Kammer Westfalen-Lippe gegen Bürgerversicherung
Mittwoch, 7. Dezember 2011
Münster – Die Ärztekammer Westfalen-Lippe hat sich für das duale Versicherungssystem aus gesetzlichen und privaten Krankenkassen und gegen die von der SPD auf ihrem Bundesparteitag beschlossene Bürgerversicherung ausgesprochen.
„Durch eine Einheitsversicherung wird das Gesundheitssystem quasi sozialisiert. Damit verhindert man aber keine Zwei-Klassen-Medizin. Das ist lediglich ein Scheinargument. Vielmehr wird das Selbstbestimmungsrecht des Einzelnen abgeschafft“, sagte deren Präsident Theodor Windhorst in Münster.
Laut Windhorst kann sich der technische Fortschritt in der Medizin nur in einem nicht-budgetierten Bereich im Gesundheitssystem wie dem privaten Krankenversicherungssektor so entwickeln, dass in der Folge die gesamte Versorgung der Patienten davon profitiert. „Die von der SPD geplante einheitliche Bürgerversicherung ist nur auf den ersten Blick gerecht“, sagte der Kammerpräsident.

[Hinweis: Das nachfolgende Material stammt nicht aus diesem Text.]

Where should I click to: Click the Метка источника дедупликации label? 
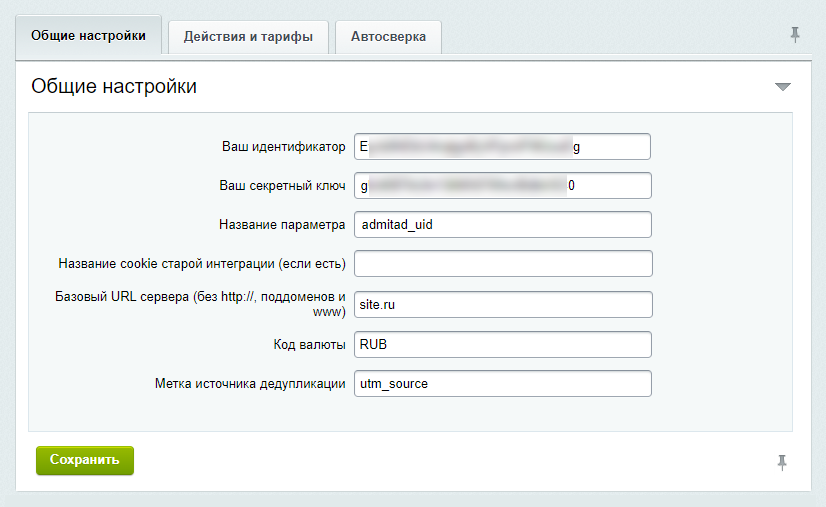[x=250, y=384]
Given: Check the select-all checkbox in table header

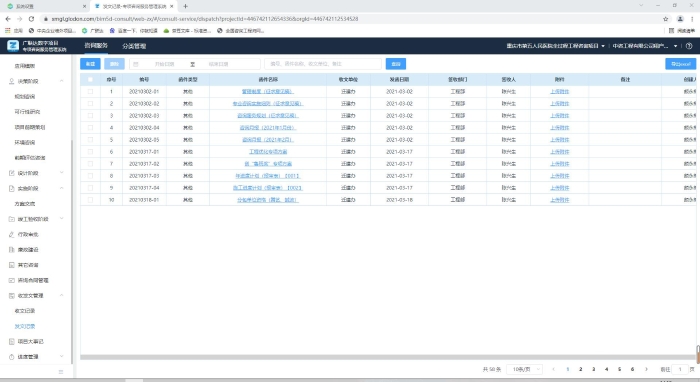Looking at the screenshot, I should pos(91,79).
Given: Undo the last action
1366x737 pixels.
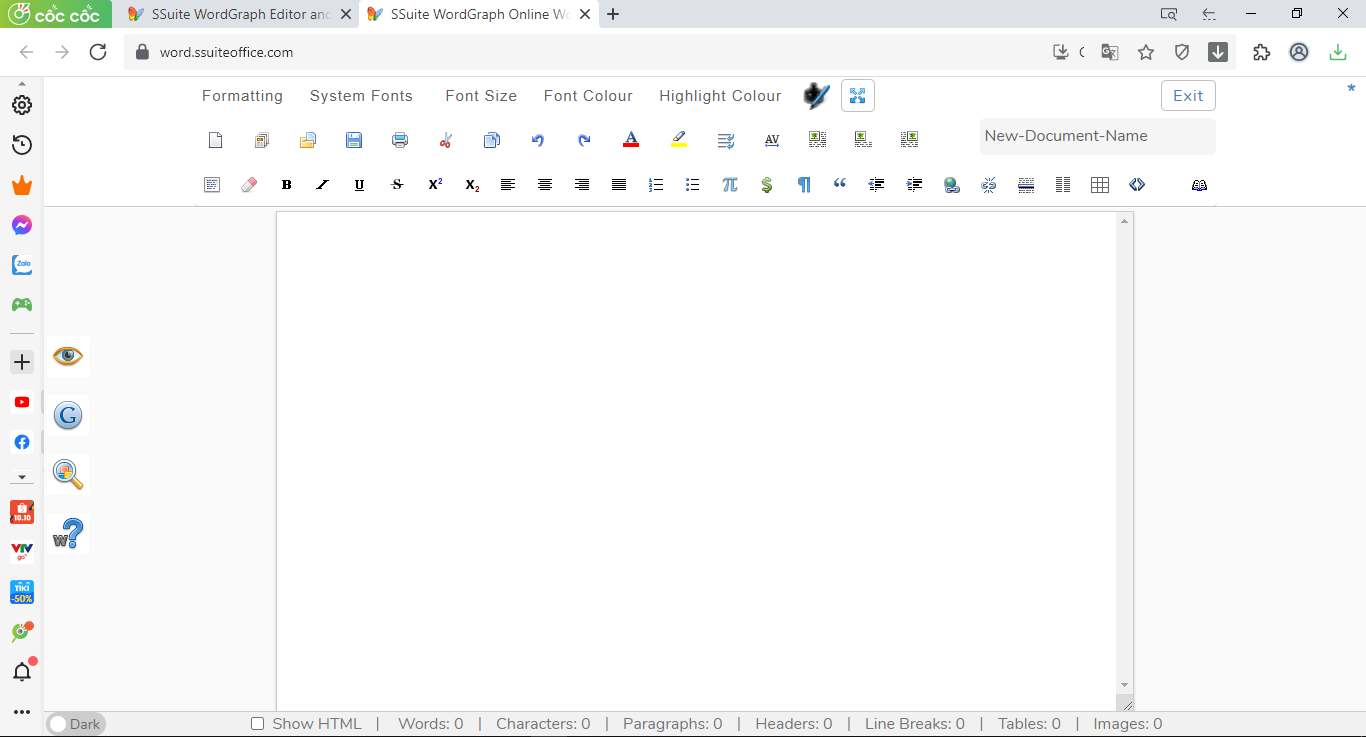Looking at the screenshot, I should 538,140.
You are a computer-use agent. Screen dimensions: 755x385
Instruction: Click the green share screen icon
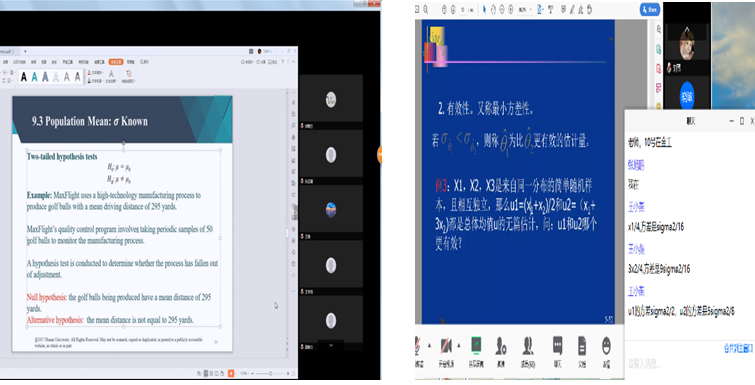tap(476, 345)
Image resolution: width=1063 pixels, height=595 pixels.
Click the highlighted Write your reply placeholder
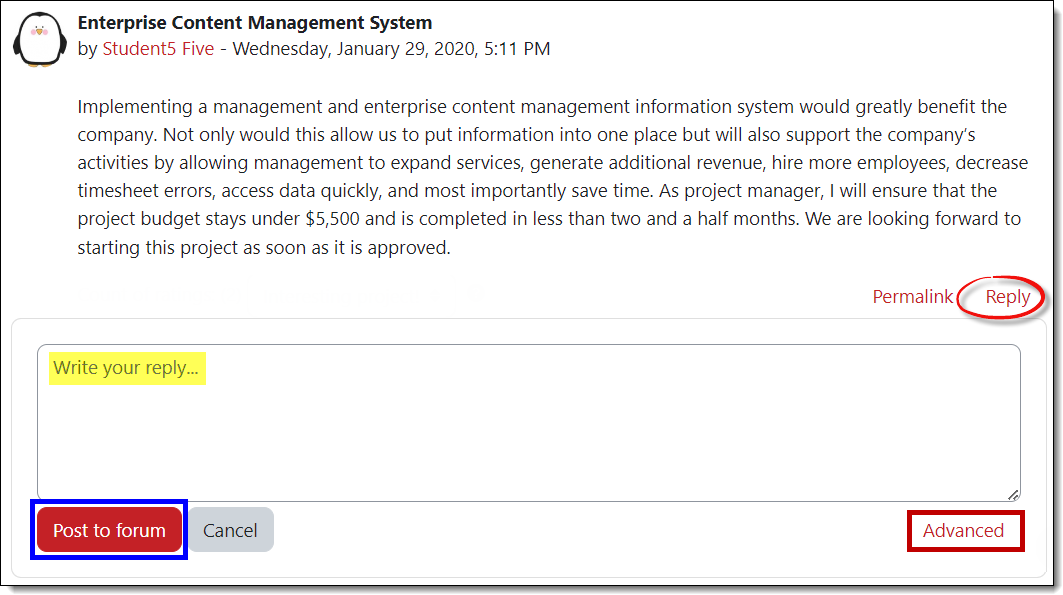click(x=127, y=368)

Medizinische Standards würden eingefroren, wer besondere medizinische Leistungen benötige, die über das Notwendige hinausgingen, werde sich diese einkaufen. Ein solidarisches System, in dem „die starke Schulter den Schwachen trägt“, werde erst durch die private Krankenversicherung möglich, sagte Windhorst.